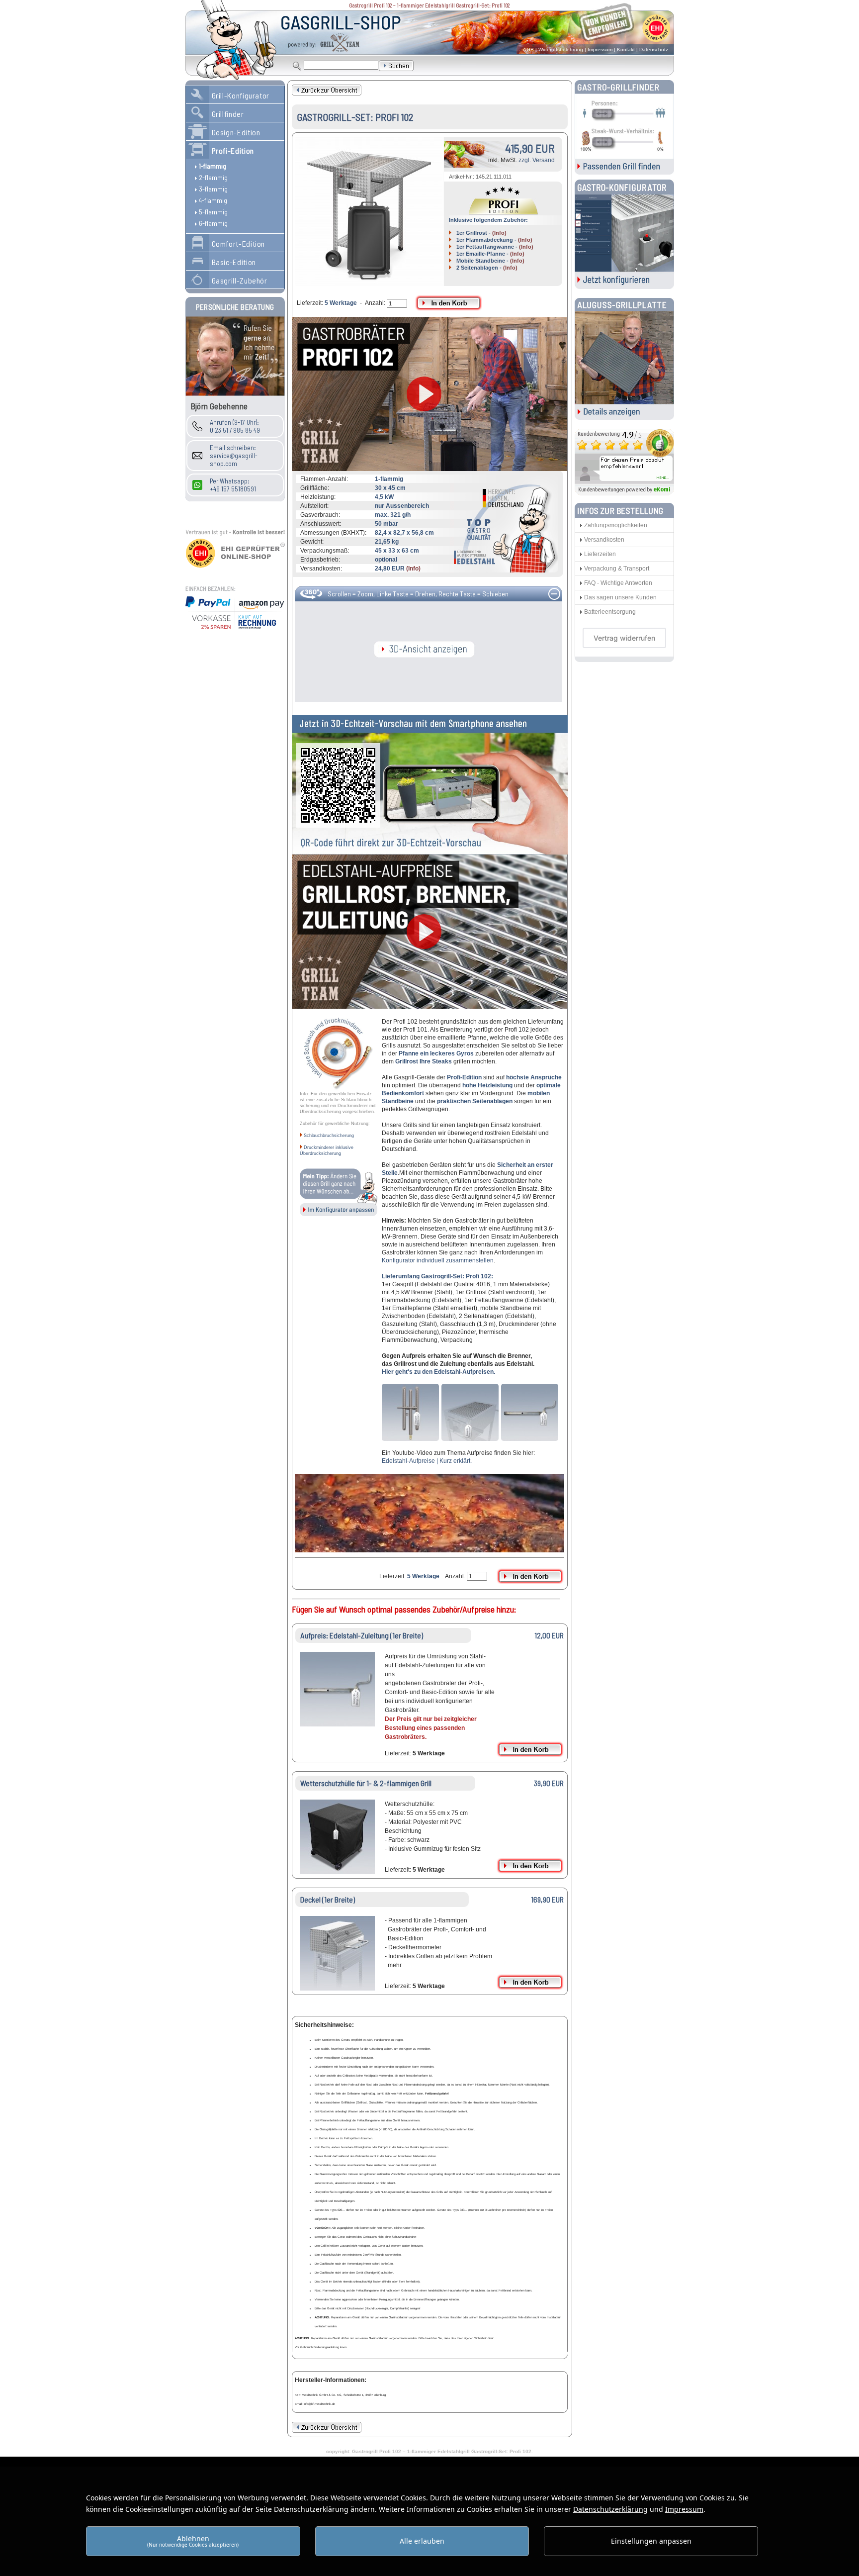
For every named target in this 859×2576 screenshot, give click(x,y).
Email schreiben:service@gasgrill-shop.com (234, 456)
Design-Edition (236, 132)
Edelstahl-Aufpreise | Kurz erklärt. (427, 1460)
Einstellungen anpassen (651, 2541)
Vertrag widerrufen (624, 638)
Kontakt (626, 49)
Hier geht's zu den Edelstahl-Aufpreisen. (438, 1371)
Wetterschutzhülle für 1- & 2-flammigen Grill (365, 1783)
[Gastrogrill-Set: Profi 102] (369, 211)
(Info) (499, 233)
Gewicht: (312, 541)
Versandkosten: (321, 568)
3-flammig (213, 189)
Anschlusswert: (320, 523)
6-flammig (213, 223)
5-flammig (213, 211)
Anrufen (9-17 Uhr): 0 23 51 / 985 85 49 (235, 426)
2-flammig (213, 177)
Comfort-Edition (238, 243)
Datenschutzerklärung (610, 2509)
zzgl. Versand (536, 160)
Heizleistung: (318, 496)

========

Collect every line with the string "Edelstahl" from the records, and copy each.

Edelstahl-Aufpreise | Kurz erklärt. (427, 1460)
Hier geht's zu den Edelstahl-Aufpreisen. (438, 1371)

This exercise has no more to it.